━━━━━ MATERIAL SHOWN

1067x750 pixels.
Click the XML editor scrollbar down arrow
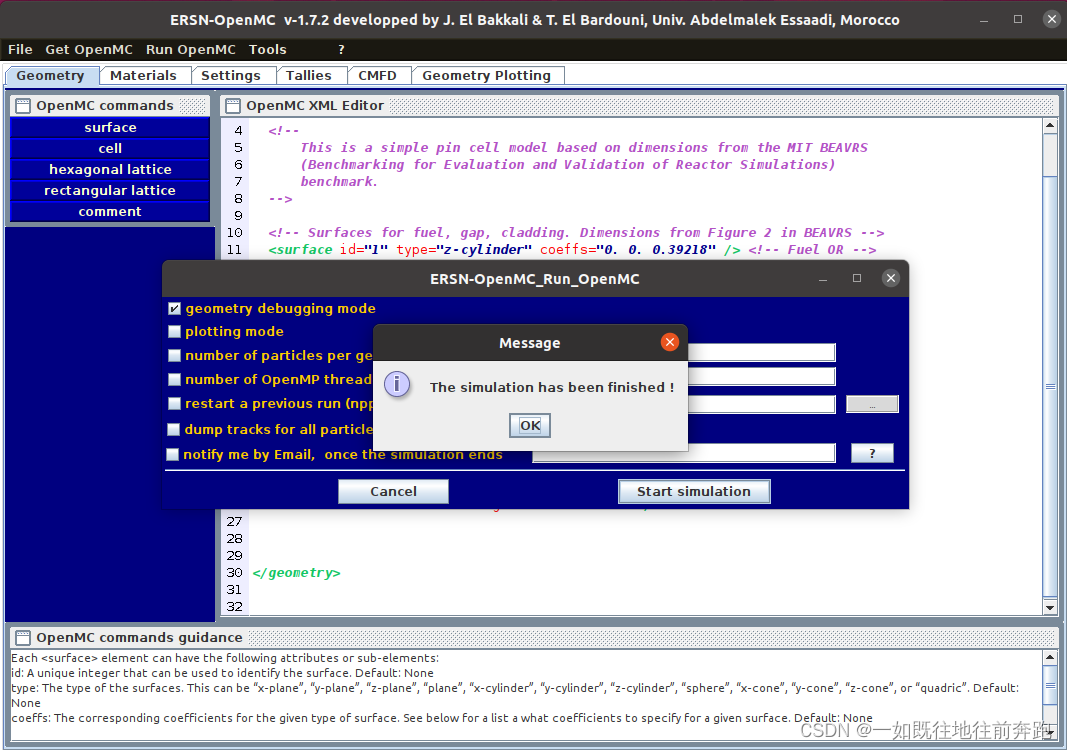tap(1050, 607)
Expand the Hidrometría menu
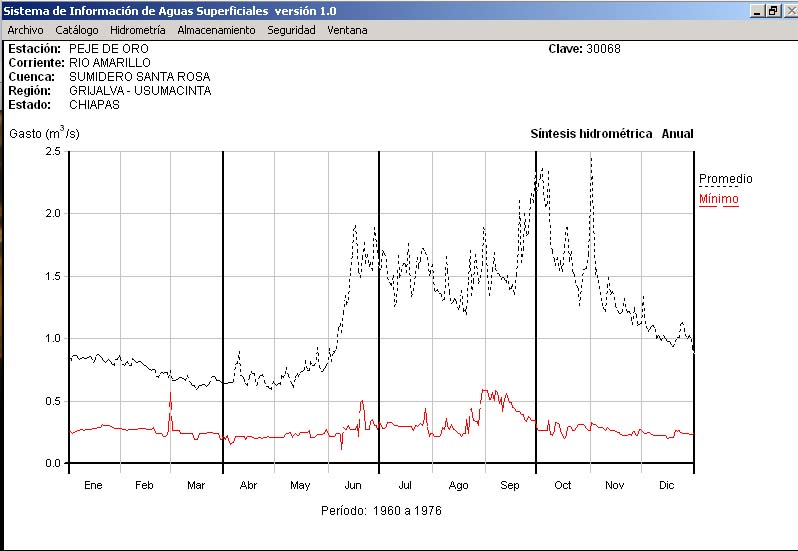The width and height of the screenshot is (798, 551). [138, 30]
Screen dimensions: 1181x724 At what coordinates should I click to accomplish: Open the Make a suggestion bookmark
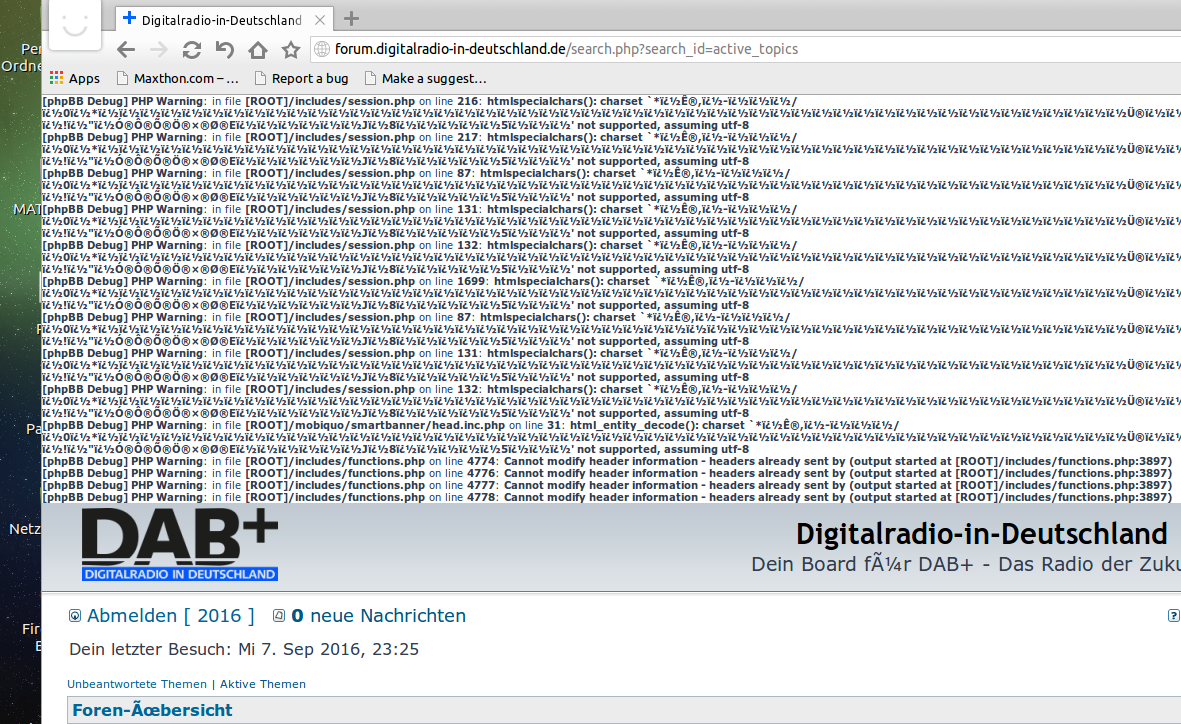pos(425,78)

━━━━━━━━━━

_WORK ORDER_: Each of the records above needs to be transcribed exactly, apart from its pictures.

_COMPLETED EXERCISE_:
1067x750 pixels.
Click the XML editor scrollbar down arrow
tap(1050, 607)
Expand the Hidrometría menu
The width and height of the screenshot is (798, 551). [138, 30]
Screen dimensions: 1181x724 At what coordinates should I click to accomplish: Open the Make a suggestion bookmark
pos(425,78)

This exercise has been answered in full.